Sepanjang perjalanan ini pikiran saya tertuju pada penghuni baru tas hitam penuh perjuangan ini. Bukan masalah karena bukunya yang membuat saya kenyang membaca, namun karena kejadian sore hari tadi. Ya, sore tadi. Jujur saya merasakan biasa saja pada hari ini. Sungguh terasa tak ada yang istimewa. Hingga sore itu mengingatkan saya pada hari bersejarah bagi hidup saya dan keluarga. Hari yang bahagia bagi kedua orang tua saya dan kakak perempuan saya karena kehadiran bayi laki-laki ini yang diselimuti harapan keluarga besar dan kedua orang tuanya.
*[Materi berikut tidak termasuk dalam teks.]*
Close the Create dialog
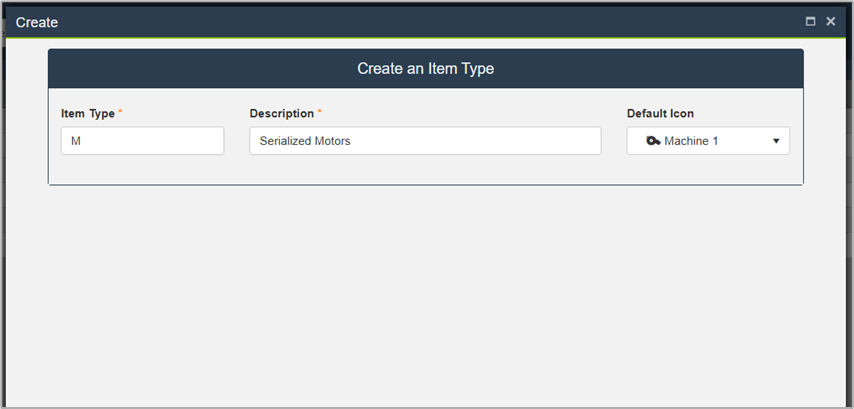This screenshot has width=854, height=409. [831, 21]
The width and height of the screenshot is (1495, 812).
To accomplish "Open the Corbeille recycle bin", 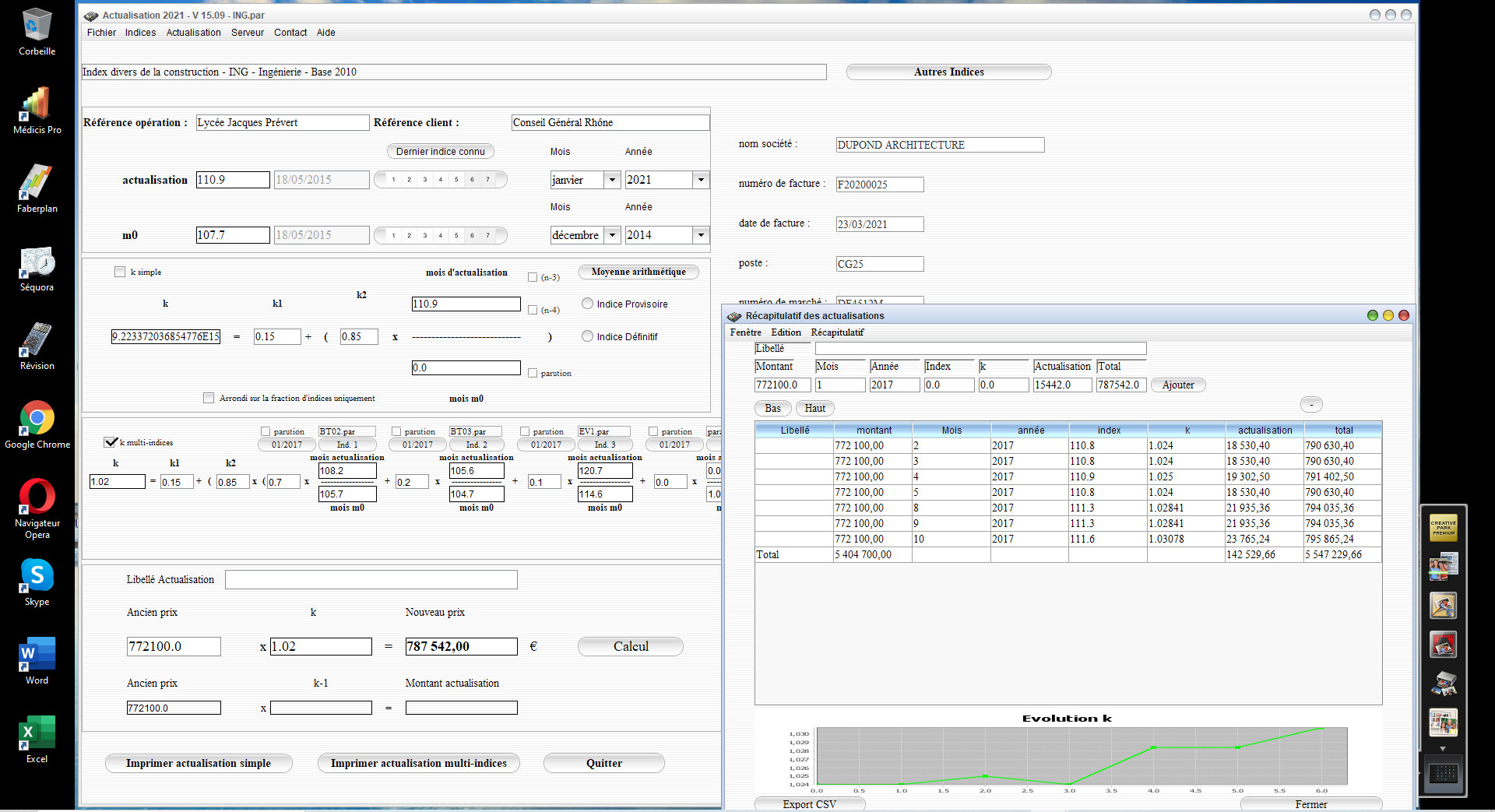I will (x=37, y=30).
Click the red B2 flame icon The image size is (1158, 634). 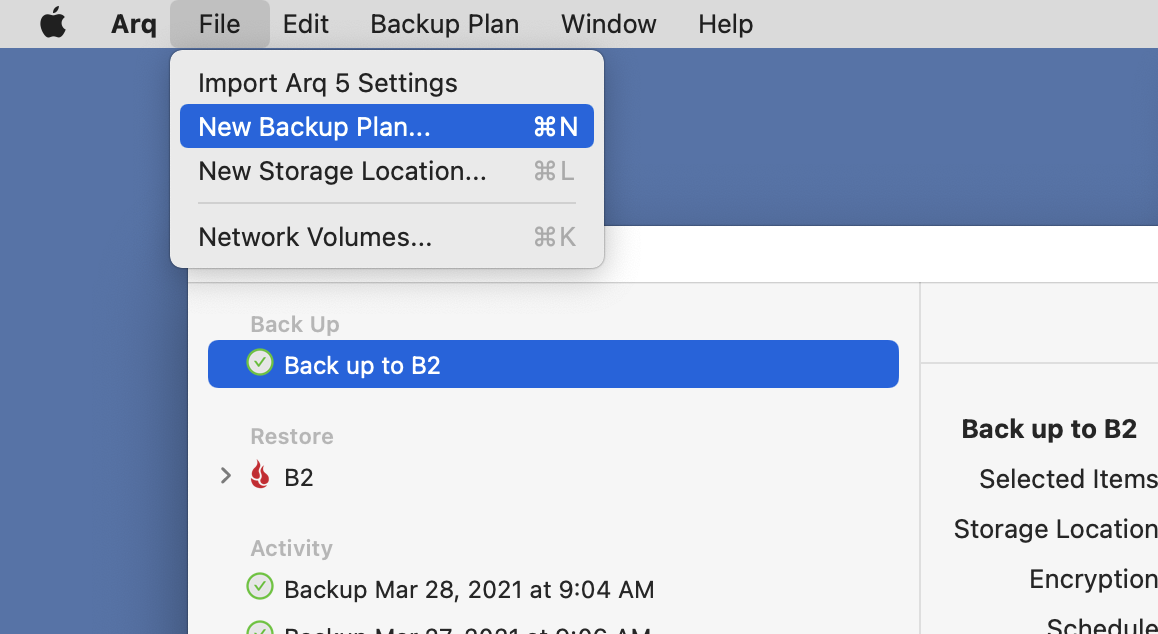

Dan bayi ini di beri nama panggilan “Ian”.

Kini bayi itu menjelma menjadi sosok pemuda kurus yang sedang menghadapi kegelapan malam serta melintasi gang-gang komplek yang sesekali ada keramaian kucing-kucing gemuk yang berdiskusi. Terimakasih atas segalanya Ya Rabb. Ternyata perjalanan ini membuat saya menjadi dewasa. Bahwa tak selamanya perjalanan itu akan segelap ini.

Buku ini menjadi pertanda pengingat kejadian dua puluh satu tahun lalu. Taman kampus, lorong-lorong Fakultas Hukum menjadi tempat dimana buku ini berpindah tangan ke saya. Selepas rapat evaluasi yang sering saya dan teman-teman perjuangan lakukan itu menjadi berbeda. Ya, berbeda. Karena salah seorang teman muslimah memberikan ini dengan berucap, “Selamat Milad, Akh Ian. Semoga berkah usianya…” Saya hanya bisa tersenyum dan meng-aamiin-kan doánya dalam hati sambil menerima pemberiannya itu.
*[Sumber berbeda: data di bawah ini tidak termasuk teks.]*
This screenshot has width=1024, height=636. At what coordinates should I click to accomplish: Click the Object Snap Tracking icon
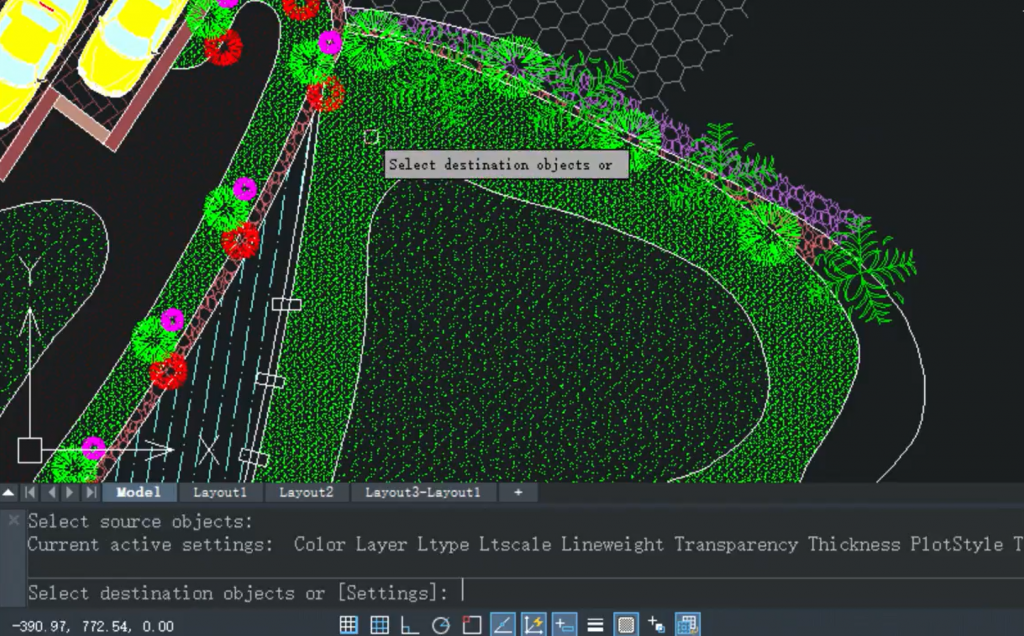(x=503, y=625)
“Syukron Jazakillah, ya Ukh.” jawab saya singkat. Ia pun membalasnya dengan senyum dan pamit pulang, ”Assalamualaikum wr wb.”

Kisah hari ulang tahun saya berakhir di situ dan tak ada sepatah kata lagi yang terucap. Tak ada lempar telur dan tabur terigu seperti teman-teman di SMA dulu. Atau menjadi ajang pengurasan kocek tabungan saya. Ini begitu hari yang berbeda. Namun yang ada hanya senyum-senyum usil dari kawan saya, Putra. Ya, senyumannya itu seperti berbicara, “cie-cie, dapet buku nih yang milad.” Kira-kira seperti itu respon Putra setelah menyaksikan adegan drama didepan matanya. Selang beberapa menit ia pun mengucapkan selamat dengan aksen Jawa-nya, “Selamat Milad, Akh Ian. Lain kali klo Milad bilang-bilang dong. Semoga berkah usianya dan mendapat jodoh yang sholehah.” Saya pun meng-Aamiin-kan doánya sambil mengernyitkan dahi karena kalimat akhir dari doánya yang menjurus. Namun tetap saya aamiin-kan dengan sikap yang sewajarnya saja. Walau kata Putra sambil menunjuk-nunjuk, wajah saya yang hitam manis ini berubah warna menjadi memerah padam.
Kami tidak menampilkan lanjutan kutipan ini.